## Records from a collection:
::::::::::

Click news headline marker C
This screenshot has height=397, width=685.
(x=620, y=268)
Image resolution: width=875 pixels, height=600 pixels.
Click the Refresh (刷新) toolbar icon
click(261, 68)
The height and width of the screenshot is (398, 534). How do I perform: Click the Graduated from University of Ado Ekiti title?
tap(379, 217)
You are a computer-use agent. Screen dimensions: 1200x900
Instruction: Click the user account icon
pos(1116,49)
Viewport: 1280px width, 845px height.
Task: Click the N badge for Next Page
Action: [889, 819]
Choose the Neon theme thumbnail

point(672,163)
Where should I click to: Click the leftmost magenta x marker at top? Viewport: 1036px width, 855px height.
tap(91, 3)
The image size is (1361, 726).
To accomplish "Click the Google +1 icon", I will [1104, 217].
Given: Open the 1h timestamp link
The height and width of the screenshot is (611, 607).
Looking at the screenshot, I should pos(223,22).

::::::::::

## Goal of the exercise:
Using the data above, reproduce exactly the lines from the line that contains "The height and width of the screenshot is (398, 534)." through the line that contains "Given: Open the 1h timestamp link", including both.

## Answer:
The height and width of the screenshot is (398, 534). How do I perform: Click the Graduated from University of Ado Ekiti title?
tap(379, 217)
You are a computer-use agent. Screen dimensions: 1200x900
Instruction: Click the user account icon
pos(1116,49)
Viewport: 1280px width, 845px height.
Task: Click the N badge for Next Page
Action: [889, 819]
Choose the Neon theme thumbnail

point(672,163)
Where should I click to: Click the leftmost magenta x marker at top? Viewport: 1036px width, 855px height.
tap(91, 3)
The image size is (1361, 726).
To accomplish "Click the Google +1 icon", I will [1104, 217].
Given: Open the 1h timestamp link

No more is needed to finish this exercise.